Immune checkpoint inhibitors can be a vital lifeline for patients with late-stage malignancies. However, new research highlights one particularly serious potential side-effect: severe psoriasis flare-ups.
Writing in Sage Open Case Medical Reports, a team of investigators from Ioannina University, in Greece, report on the case of a 71-year-old woman with a history of psoriasis (for 5 years), psoriatic arthritis (for 3 years), coronary artery disease, and coronary obstructive pulmonary disease (COPD). One day she showed up in the emergency department with a fever, but no other symptoms.
Physicians performed a chest X-ray and then a computed tomagraphy (CT) scan, eventually diagnosing her with T2N2M0/IIIB squamous lung carcinoma.

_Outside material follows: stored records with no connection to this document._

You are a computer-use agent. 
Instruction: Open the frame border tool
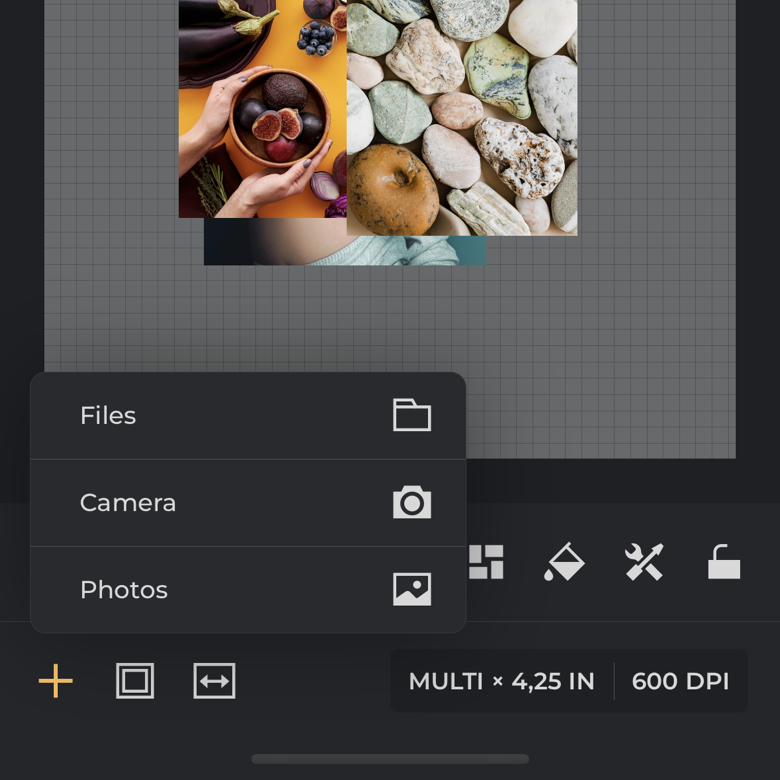(x=135, y=682)
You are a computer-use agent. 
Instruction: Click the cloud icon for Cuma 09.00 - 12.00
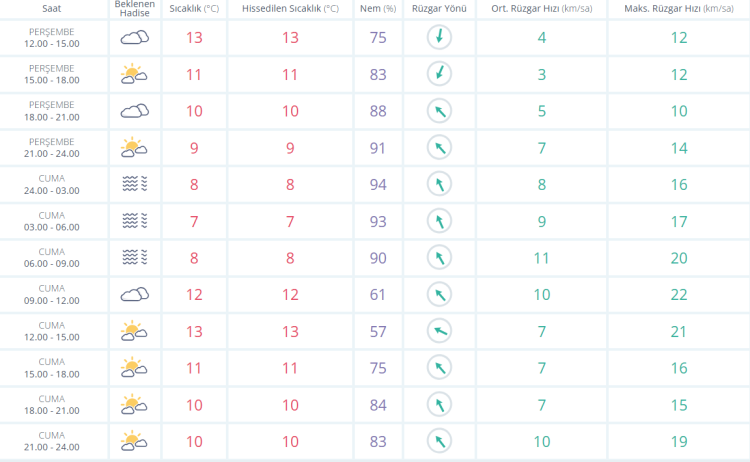point(134,294)
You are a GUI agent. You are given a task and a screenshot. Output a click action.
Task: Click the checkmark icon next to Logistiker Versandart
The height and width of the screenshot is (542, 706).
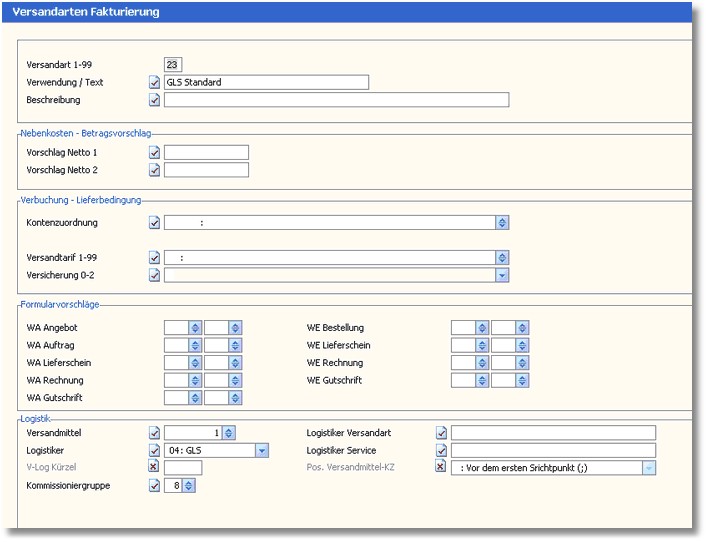(x=441, y=433)
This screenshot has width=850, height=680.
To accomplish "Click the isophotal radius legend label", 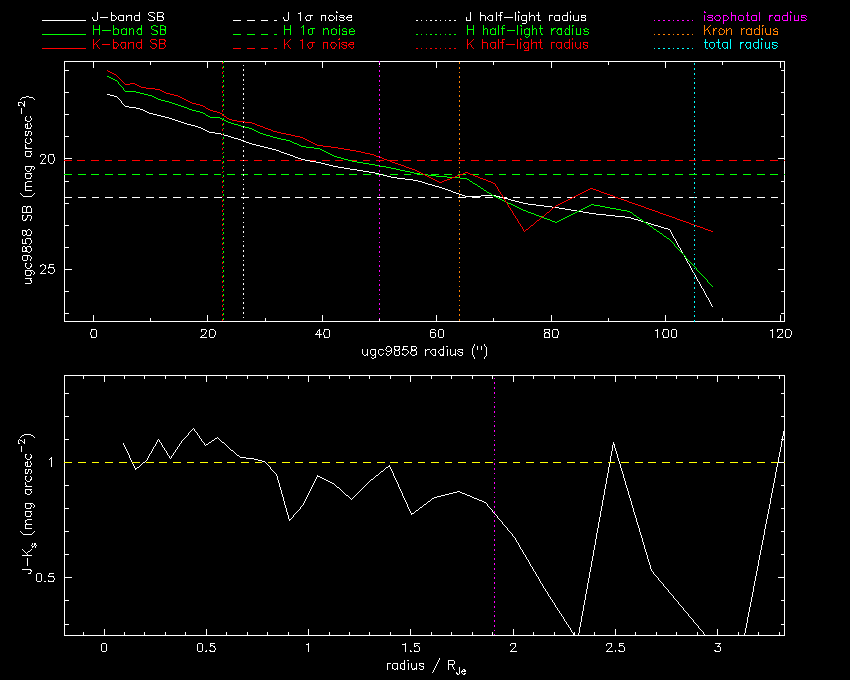I will click(755, 17).
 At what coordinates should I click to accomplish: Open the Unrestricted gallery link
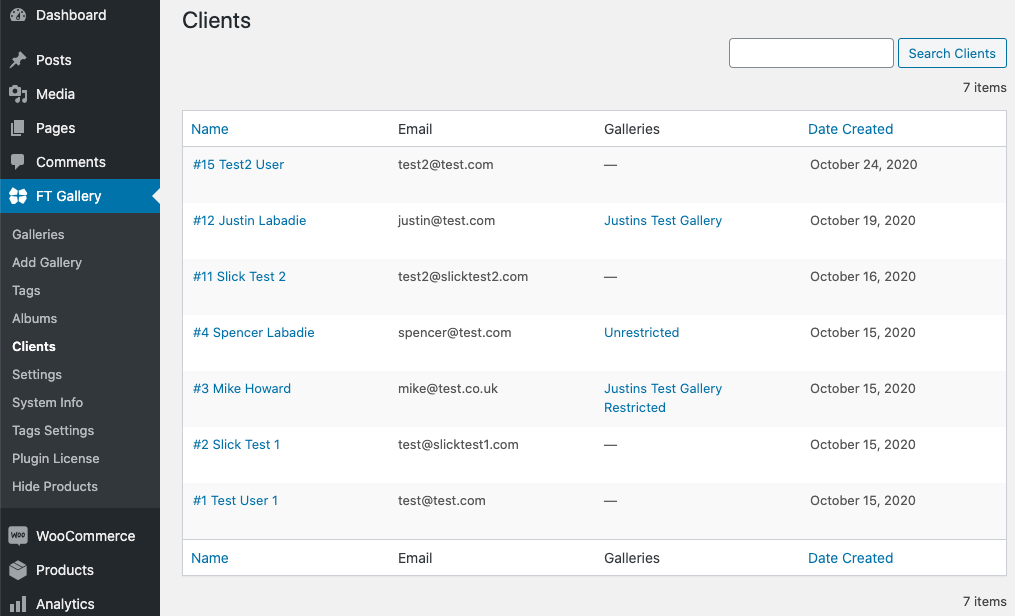click(x=641, y=332)
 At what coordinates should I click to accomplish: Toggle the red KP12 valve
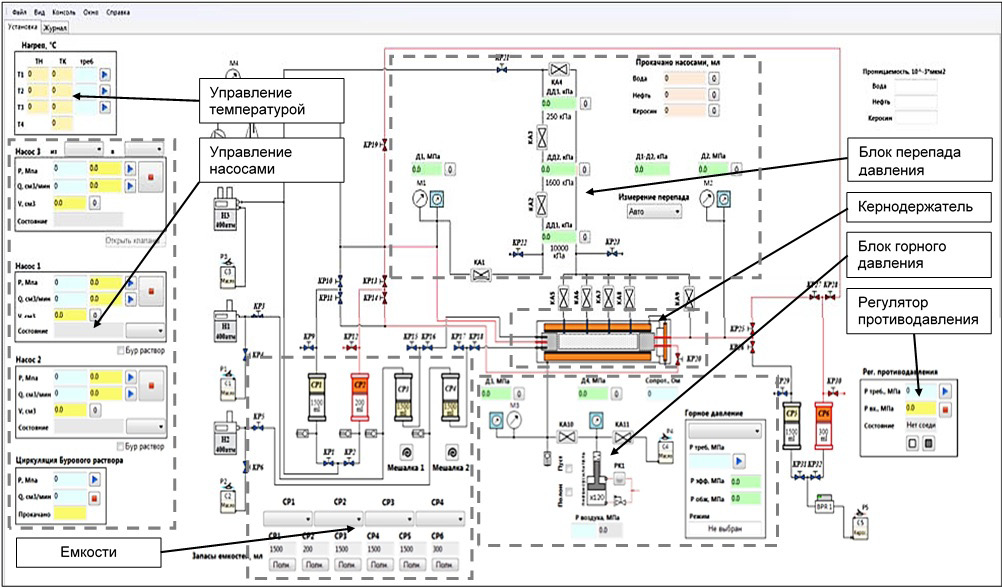pyautogui.click(x=351, y=348)
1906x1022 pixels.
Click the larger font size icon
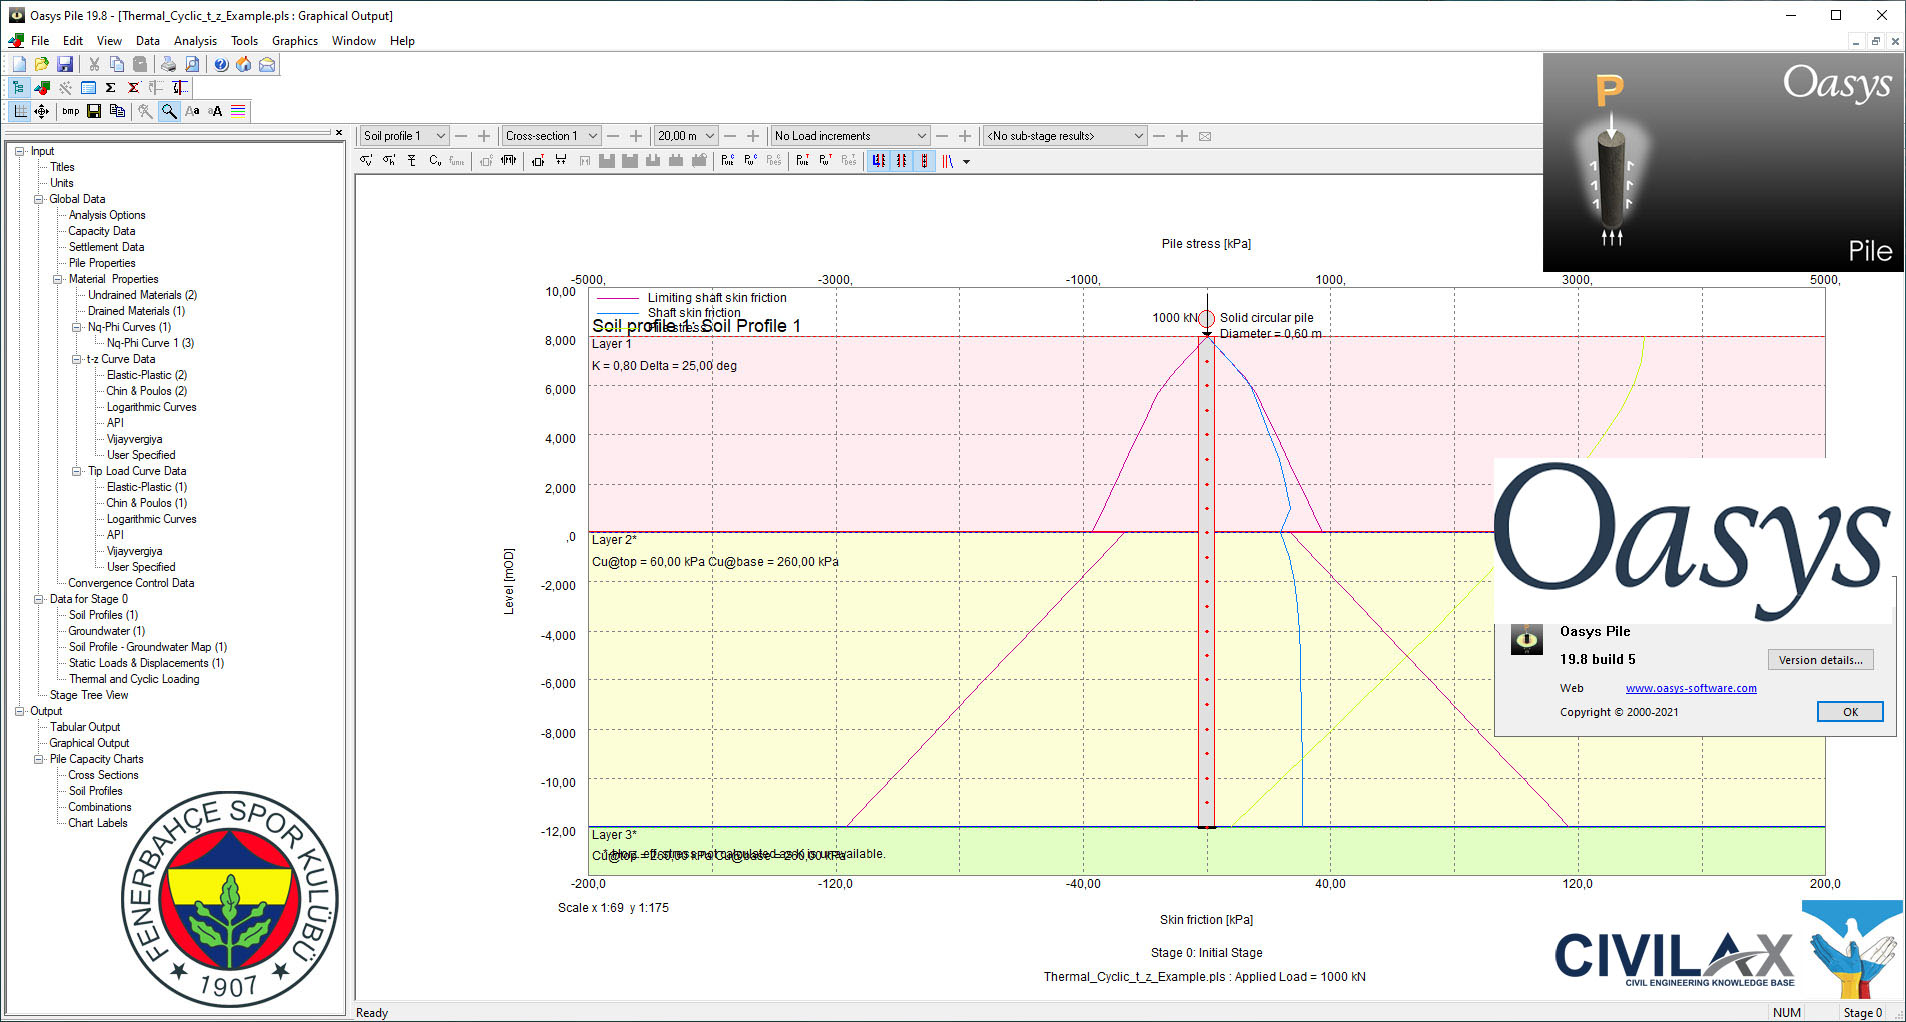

Initially, her doctors tried 2 rounds of gemcitabine/carboplatin chemotherapy. When the disease continued to progress, they switched to the anti-programmed death-1 immune checkpoint inhibitor nivolumab (intravenous; 3 mg/kg). The patient had been asymptomatic prior to initiation of nivolumab. However, after the first round, she experienced psoriatic exanthema with a Psoriasis Area Severity Index (PASI) score of 2.4. Her medical team continued on with 2 more cycles of nivolumab, by which point the reaction was exacerbated around the patient’s extremities and trunk, reaching a PASI score of 41.6. At that point, the patient’s dermatologist advised cessation of nivolumab in order to treat the patient’s psoriatic exanthema. Local treatment of the skin lesions caused significant improvement, down to a PASI score of 2.7.
In examining the case, corresponding author George Pentheroudakis, MD, PhD, notes that severe psoriasis flare-ups are a rare, but serious, side effect of immunotherapies like nivolumab. The therapy is designed to restore the activity of cytotoxic CD8 + T-lymphocytes so that they can recognize and fight malignant cells.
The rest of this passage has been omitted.